## [Work order]
Output each record exactly as given. Leave out every picture.

## [Material for the task]
────────────────
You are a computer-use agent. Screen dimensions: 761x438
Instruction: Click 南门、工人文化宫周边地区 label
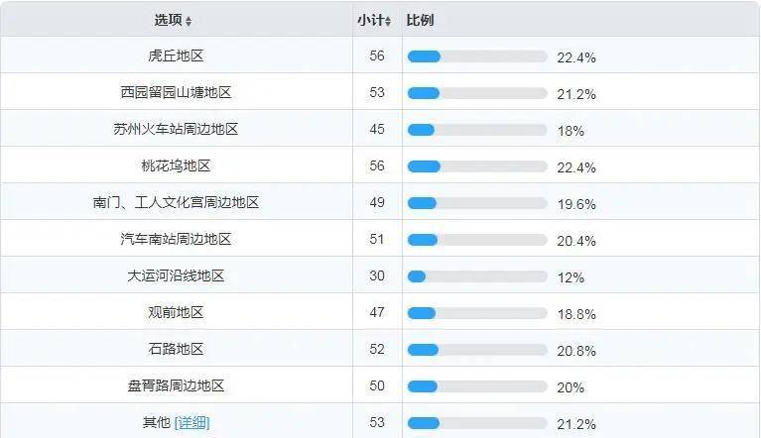[177, 202]
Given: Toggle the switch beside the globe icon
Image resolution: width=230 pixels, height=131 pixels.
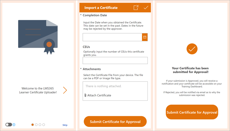Looking at the screenshot, I should click(x=9, y=125).
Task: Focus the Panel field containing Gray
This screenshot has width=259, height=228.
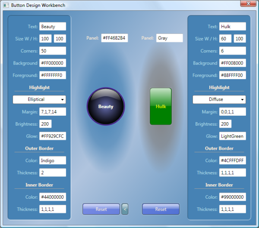Action: (x=169, y=38)
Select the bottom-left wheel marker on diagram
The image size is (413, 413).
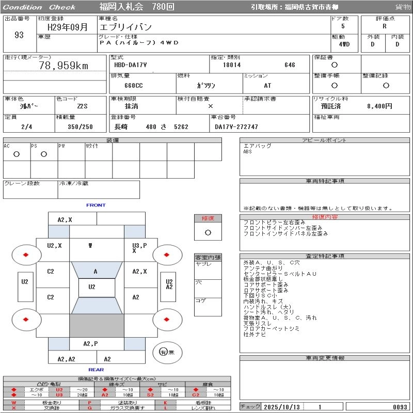point(26,320)
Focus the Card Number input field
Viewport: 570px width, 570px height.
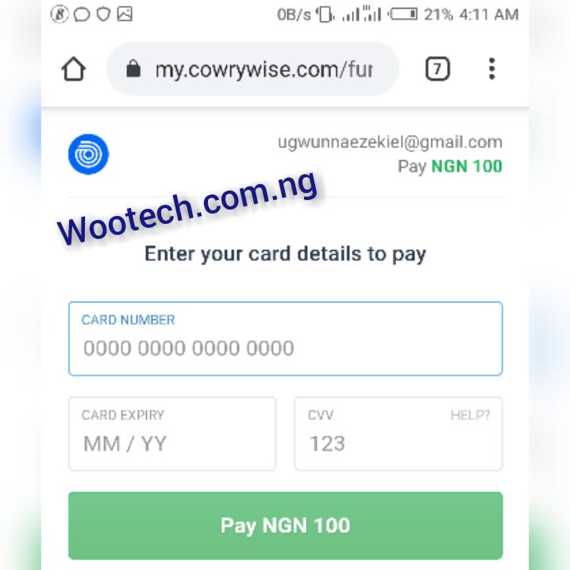285,338
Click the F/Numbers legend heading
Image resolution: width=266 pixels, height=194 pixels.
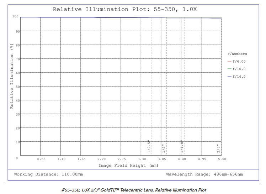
────────────────
## [Answer to the exercise]
You are a computer-use agent. Screen dimensions: 761x438
Instruction: Click 南门、工人文化宫周边地区 label
[177, 202]
Given: Toggle the switch beside the globe icon
Image resolution: width=230 pixels, height=131 pixels.
Looking at the screenshot, I should click(x=9, y=125).
Task: Focus the Panel field containing Gray
This screenshot has width=259, height=228.
Action: (x=169, y=38)
Select the bottom-left wheel marker on diagram
The image size is (413, 413).
point(26,320)
Focus the Card Number input field
Viewport: 570px width, 570px height.
285,338
Click the F/Numbers legend heading
Image resolution: width=266 pixels, height=194 pixels.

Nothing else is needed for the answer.